Start of SELECTED EXCERPT

Image: Winfried Rothermel/picture alliance
Life is finite
In 2021, 1,023,723 people died in Germany, according to the Statista statistics platform, compared to 985,572 the year before. Burial in a cemetery is obligatory almost everywhere in Germany, but burial practices are changing, often leaving large grassy areas between traditional plots, which are not permanent but leased for a period of 15 to 20 years at a time — leases often are not renewed.
Image: Leo F. Postl/picture alliance
Special space
Hamburg's Ohlsdorf Cemetery, the world's largest park cemetery, offers a partially covered space for mourners: The "station for grief." People can leave flowers, sit and contemplate, or grab colored chalk and write or draw on the walls. Surrounded by hearts, one of the messages reads "Du fehlst" — missing you.
Image: Katharina Roggmann/Stiftung Deutsche Bestattungskultur
Fewer traditional burials
With steep burial costs and declining interest in investing in and tending to family plots, Germans particularly in urban areas are increasingly opting for a less expensive option: cremation. Even here, a coffin or other container is a requirement, since Ccemated remains can't simply be scattered in your backyard. They must be sealed in an urn and buried in a cemetery or designated forest.

End of SELECTED EXCERPT
Start of DATA SHOWN

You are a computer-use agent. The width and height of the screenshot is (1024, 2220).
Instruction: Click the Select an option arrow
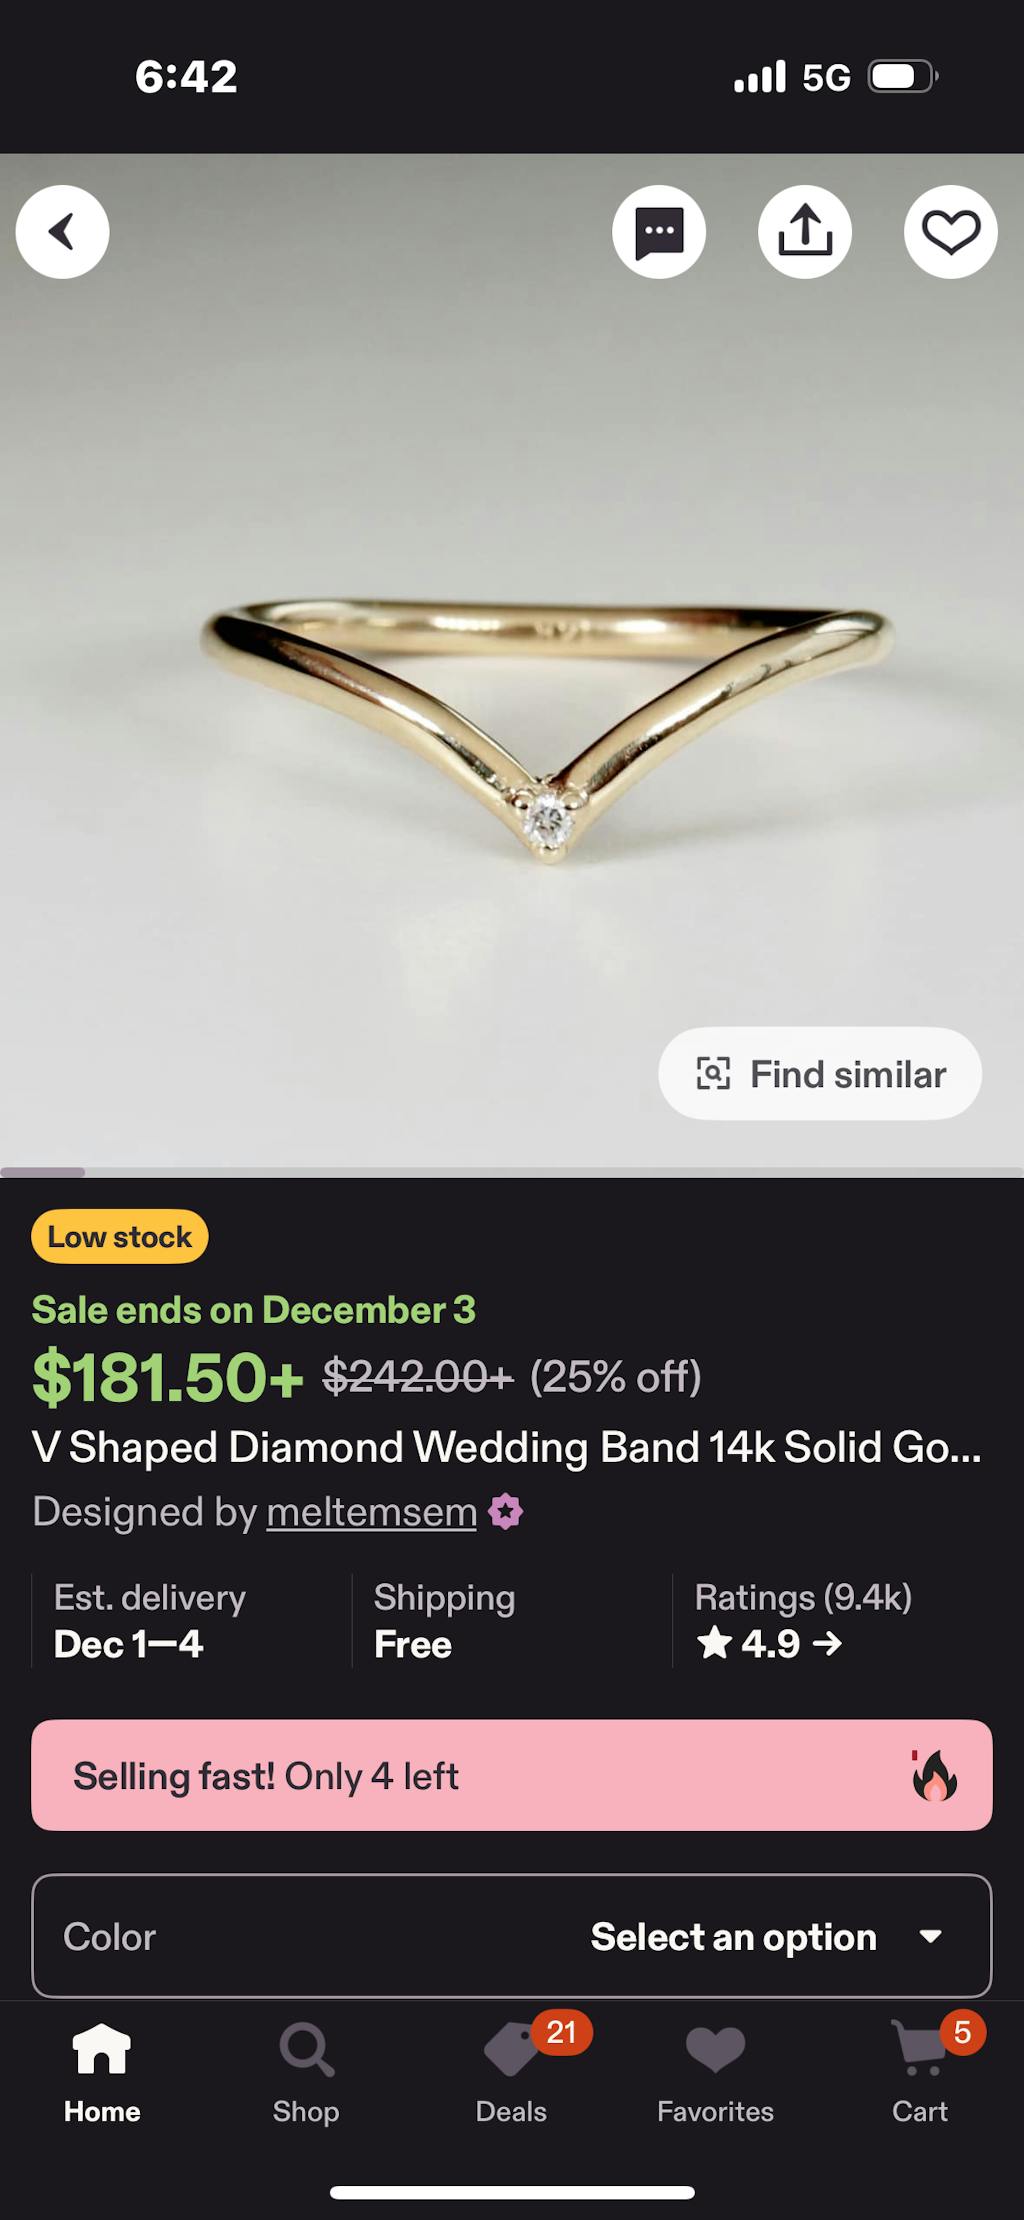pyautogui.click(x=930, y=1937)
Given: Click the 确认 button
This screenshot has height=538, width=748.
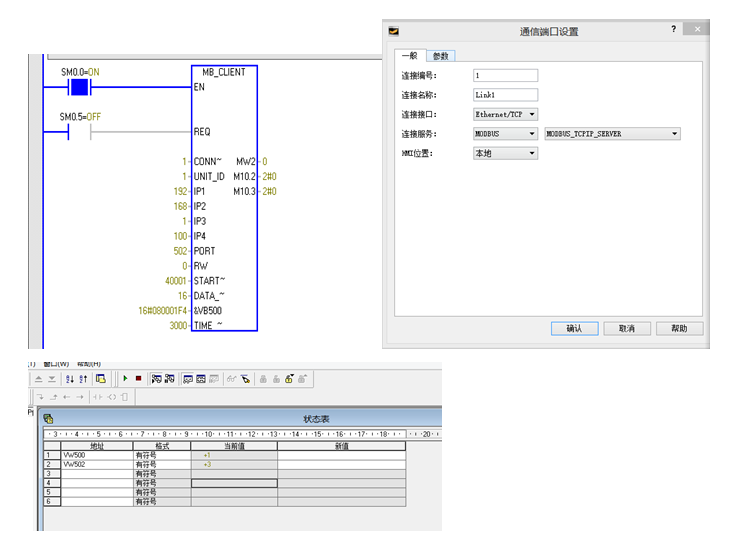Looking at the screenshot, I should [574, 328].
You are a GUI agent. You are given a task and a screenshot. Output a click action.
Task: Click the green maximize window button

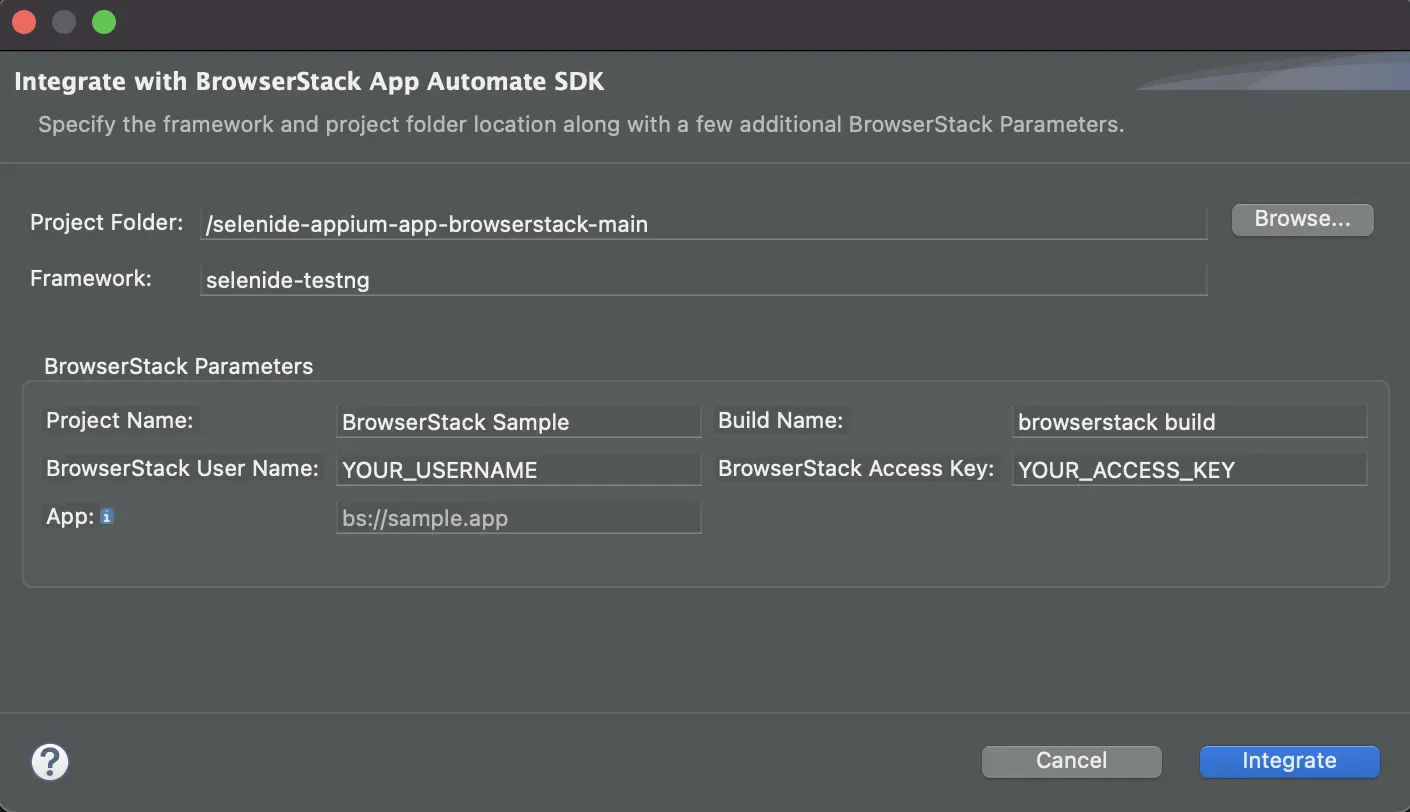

End of DATA SHOWN
Start of DATA SHOWN

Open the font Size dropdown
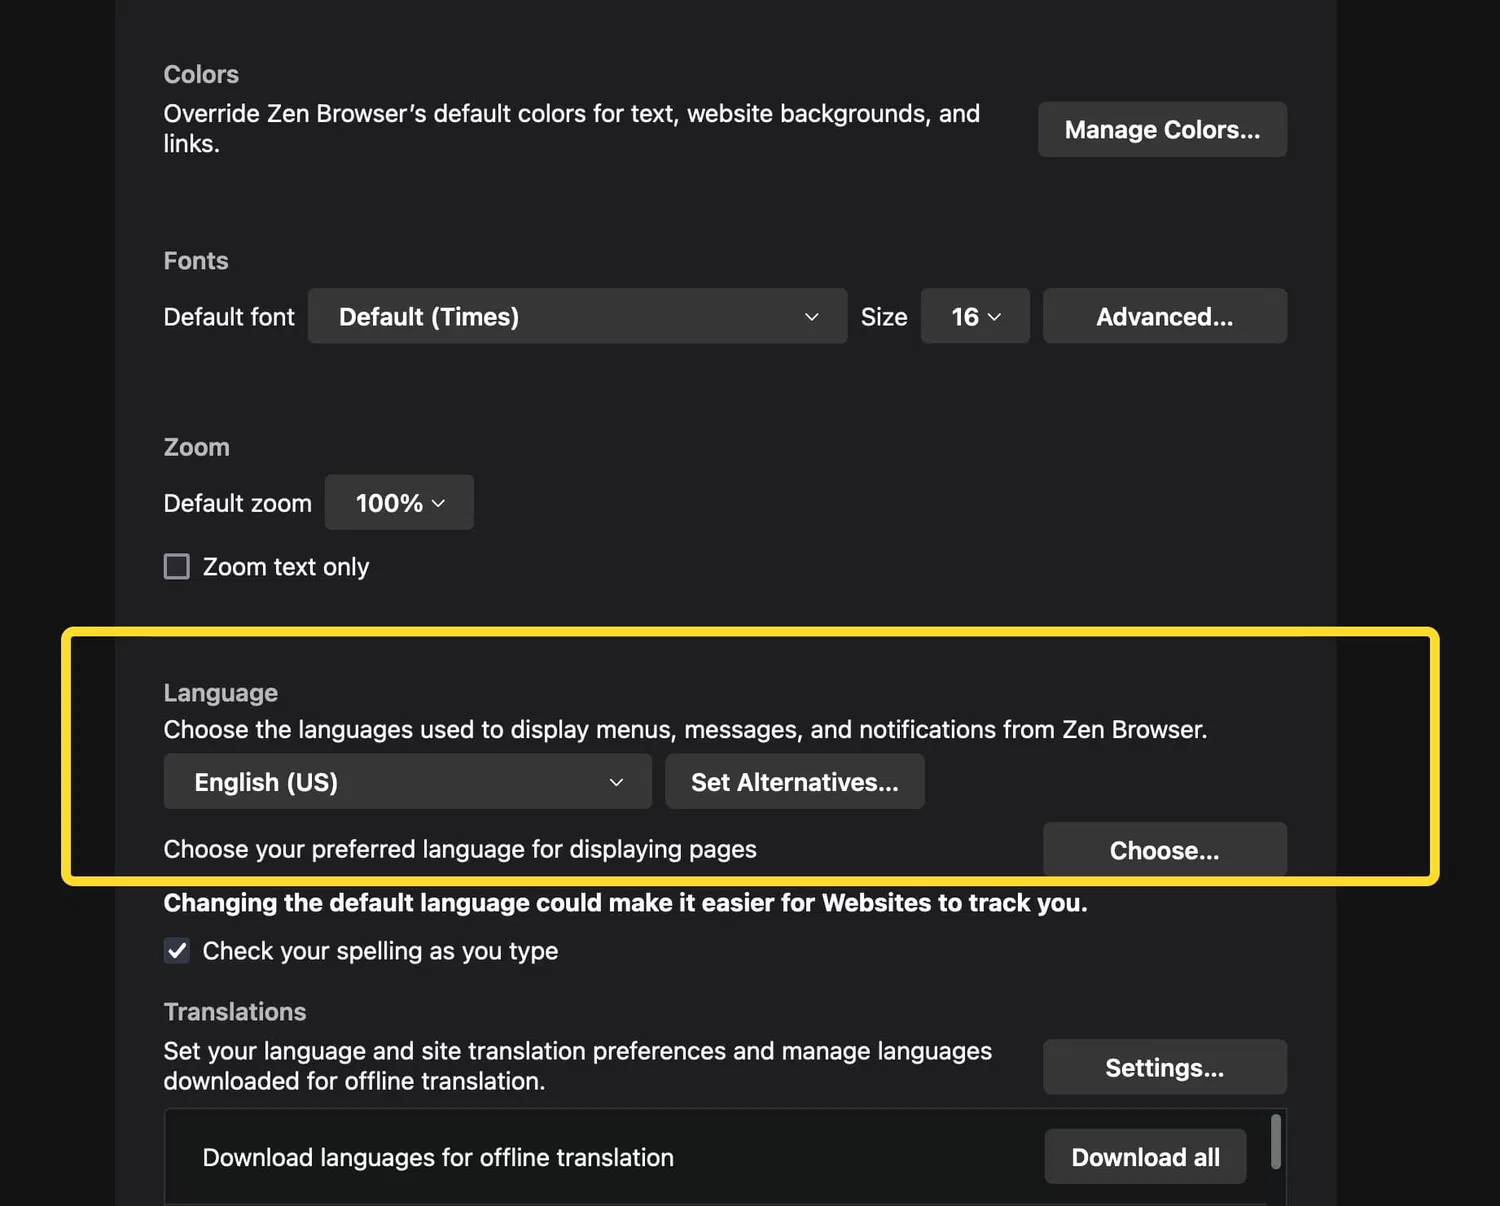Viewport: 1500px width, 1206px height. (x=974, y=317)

End of DATA SHOWN

**TASKS AND EXERCISES**.
[1] Answer these questions from the text on German burial practices.
(a) According to Statista, how many people died in Germany in 2021?
(b) What is the name of the partially covered space for mourners at Hamburg's Ohlsdorf Cemetery?
(c) Where must urns with cremated remains be buried?
[2] Return the stretch of the text on German burial practices from "Image: Winfried Rothermel/picture" through "are not renewed.".
[3] Write the next part of the text on German burial practices, starting after its last sentence.
The entries are separate material and have no connection to the text on German burial practices.

**RESULTS BY TASK**.
[1]
(a) 1,023,723 people.
(b) The "station for grief."
(c) In a cemetery or designated forest.

[2]
Image: Winfried Rothermel/picture alliance
Life is finite
In 2021, 1,023,723 people died in Germany, according to the Statista statistics platform, compared to 985,572 the year before. Burial in a cemetery is obligatory almost everywhere in Germany, but burial practices are changing, often leaving large grassy areas between traditional plots, which are not permanent but leased for a period of 15 to 20 years at a time — leases often are not renewed.

[3]
Image: Kai Nietfeld/picture-alliance/dpa
End-of-life choice
Sealed, yet decorative ceramic, metal, wood or biodegradable urns hold the remains of more than one out of two deceased people in Germany, with a much higher percentage in cities. In 2015, Germany's smallest state, Bremen, became the only one to liberalize the rule that stipulates burial in a cemetery. It began allowing a loved one's ashes to be scattered or buried in one's own back yard.
Image: Klaus-Dietmar Gabbert/picture-alliance/dpa
Back to the roots
Germans have also taken to the woodland burial, where a wooden or biodegradable urn is buried among the roots of a tree in a designated area of specifically approved forests. No individual care is required, no flowers or candles are allowed — it's just nature and peace and quiet.
Image: Arno Burgi/picture-alliance/dpa
DIY coffin
Building your own casket can be therapeutic. Lydia Röder (r), head of an outpatient hospice service, and artist Anna Adam offer workshops. Röder argues that "a coffin is not just an ordinary box, but an important piece of furniture in our lives." A handmade casket takes four square meters of lumber — and at a few hundred euros, it's cheaper than buying a casket at upwards of €1,000 ($1,150).
Image: Christian Lohse
Public viewing
Before funerals, private or public viewings at funeral homes with the casket open or closed were common in many countries, but not so much in Germany. Neither is the practice of embalming. Moreover, in Germany the term "public viewing" has a very different meaning, standing for watching sports events or live concerts on a large screen in a public area, usually in a big crowd.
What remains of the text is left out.